To deploy the gpu plugin as a daemonset, you first need to build a container image for the plugin and ensure that is visible to your nodes.

Build the plugin image

The following will use docker to build a local container image called intel/intel-gpu-plugin with the tag devel.

The image build tool can be changed from the default docker by setting the BUILDER argument to the Makefile.

$ cd ${INTEL_DEVICE_PLUGINS_SRC}
$ make intel-gpu-plugin
...
Successfully tagged intel/intel-gpu-plugin:devel

Deploy plugin DaemonSet

You can then use the example DaemonSet YAML file provided to deploy the plugin. The default kustomization that deploys the YAML as is:

$ kubectl apply -k deployments/gpu_plugin
daemonset.apps/intel-gpu-plugin created

Alternatively, if your cluster runs Node Feature Discovery, you can deploy the device plugin only on nodes with Intel GPU. The nfd_labeled_nodes kustomization adds the nodeSelector to the DaemonSet:

$ kubectl apply -k deployments/gpu_plugin/overlays/nfd_labeled_nodes
daemonset.apps/intel-gpu-plugin created

Note: It is also possible to run the GPU device plugin using a non-root user. To do this, the nodes' DAC rules must be configured to device plugin socket creation and kubelet registration. Furthermore, the deployments securityContext must be configured with appropriate runAsUser/runAsGroup.

Deploy by hand

For development purposes, it is sometimes convenient to deploy the plugin 'by hand' on a node.
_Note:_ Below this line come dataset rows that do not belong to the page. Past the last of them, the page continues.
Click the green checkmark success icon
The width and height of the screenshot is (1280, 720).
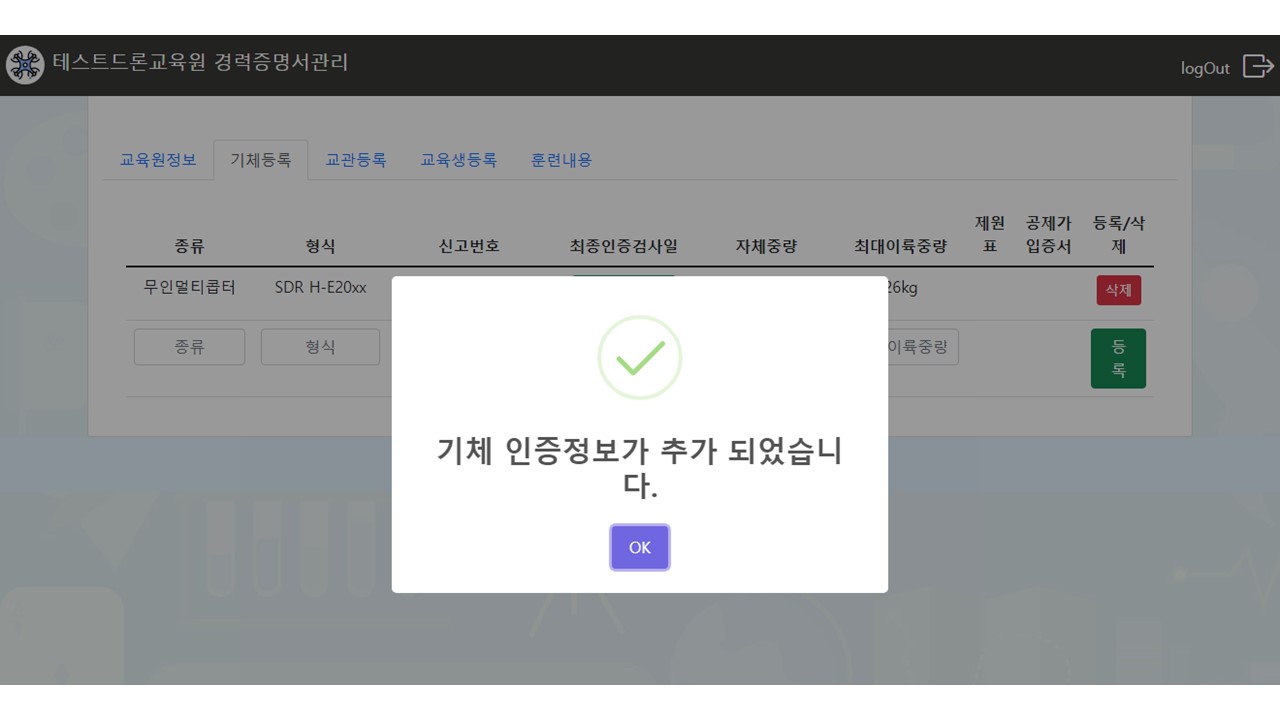pos(640,358)

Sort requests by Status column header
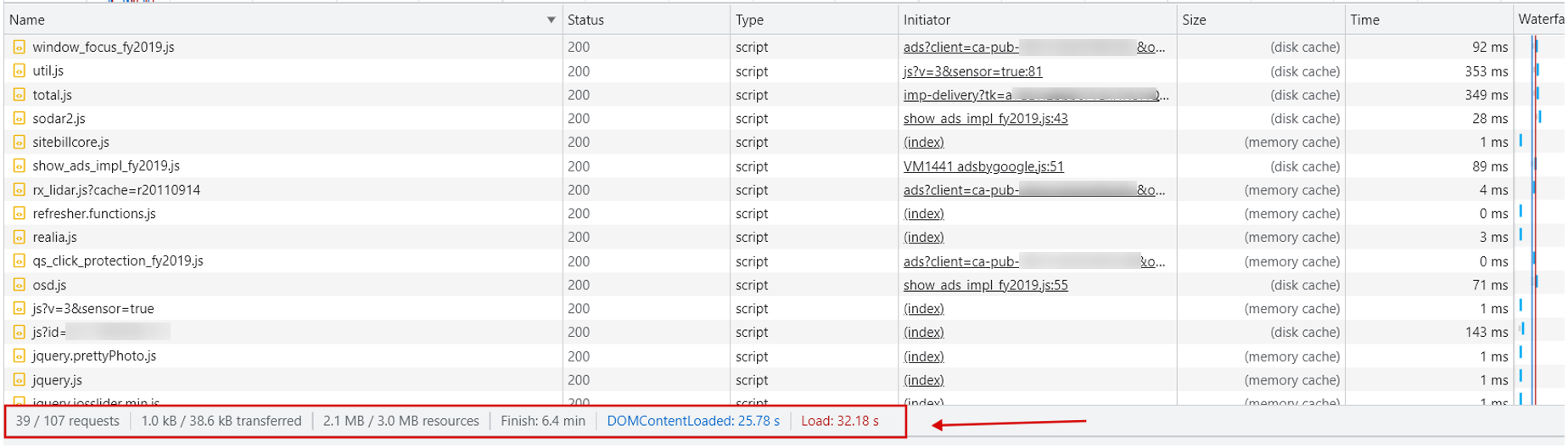click(x=585, y=20)
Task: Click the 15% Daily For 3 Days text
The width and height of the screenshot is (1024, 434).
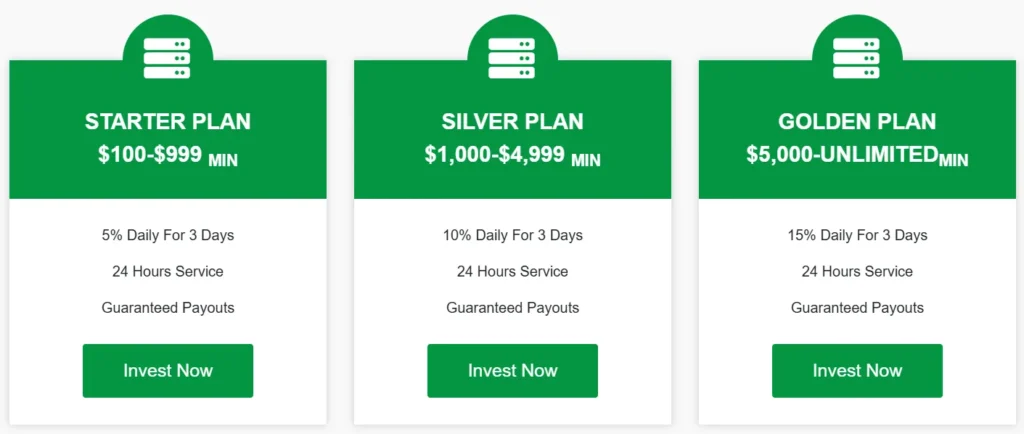Action: pyautogui.click(x=857, y=236)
In this case, you do not need to build the complete container image, and can build just the plugin.

Build the plugin

First we build the plugin:

$ cd ${INTEL_DEVICE_PLUGINS_SRC}
$ make gpu_plugin

Run the plugin as administrator

Now we can run the plugin directly on the node:

$ sudo -E ${INTEL_DEVICE_PLUGINS_SRC}/cmd/gpu_plugin/gpu_plugin
device-plugin start server at: /var/lib/kubelet/device-plugins/gpu.intel.com-i915.sock
device-plugin registered

Verify plugin registration

You can verify the plugin has been registered with the expected nodes by searching for the relevant resource allocation status on the nodes:

$ kubectl get nodes -o=jsonpath="{range .items[*]}{.metadata.name}{'\n'}{' i915: '}{.status.allocatable.gpu\.intel\.com/i915}{'\n'}"
master
 i915: 1

Testing the plugin

We can test the plugin is working by deploying the provided example OpenCL image with FFT offload enabled.
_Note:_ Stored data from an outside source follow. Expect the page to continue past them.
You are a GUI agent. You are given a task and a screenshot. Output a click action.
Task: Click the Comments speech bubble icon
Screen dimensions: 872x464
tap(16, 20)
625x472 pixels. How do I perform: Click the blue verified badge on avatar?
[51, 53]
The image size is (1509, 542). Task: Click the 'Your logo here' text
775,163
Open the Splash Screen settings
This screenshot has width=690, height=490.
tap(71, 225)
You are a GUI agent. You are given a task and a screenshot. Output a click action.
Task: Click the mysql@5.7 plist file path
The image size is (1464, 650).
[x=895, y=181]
  1. Build a Docker image with an example program offloading FFT computations to GPU:

    $ cd ${INTEL_DEVICE_PLUGINS_SRC}/demo
    $ ./build-image.sh ubuntu-demo-opencl
    ...
    Successfully tagged ubuntu-demo-opencl:devel
  2. Create a job running unit tests off the local Docker image:

    $ kubectl apply -f ${INTEL_DEVICE_PLUGINS_SRC}/demo/intelgpu-job.yaml
    job.batch/intelgpu-demo-job created
  3. Review the job's logs:

    $ kubectl get pods | fgrep intelgpu
    # substitute the 'xxxxx' below for the pod name listed in the above
    $ kubectl logs intelgpu-demo-job-xxxxx
    + WORK_DIR=/root/6-1/fft
    + cd /root/6-1/fft
    + ./fft
    + uprightdiff --format json output.pgm /expected.pgm diff.pgm
    + cat diff.json
    + jq .modifiedArea
    + MODIFIED_AREA=0
    + [ 0 -gt 10 ]
    + echo Success
    Success

    If the pod did not successfully launch, possibly because it could not obtain the gpu resource, it will be stuck in the Pending status:

    $ kubectl get pods
    NAME                      READY   STATUS    RESTARTS   AGE
    intelgpu-demo-job-xxxxx   0/1     Pending   0          8s

    This can be verified by checking the Events of the pod:

    $ kubectl describe pod intelgpu-demo-job-xxxxx
    ...
    Events:
      Type     Reason            Age        From               Message
      ----     ------            ----       ----               -------
      Warning  FailedScheduling  <unknown>  default-scheduler  0/1 nodes are available: 1 Insufficient gpu.intel.com/i915.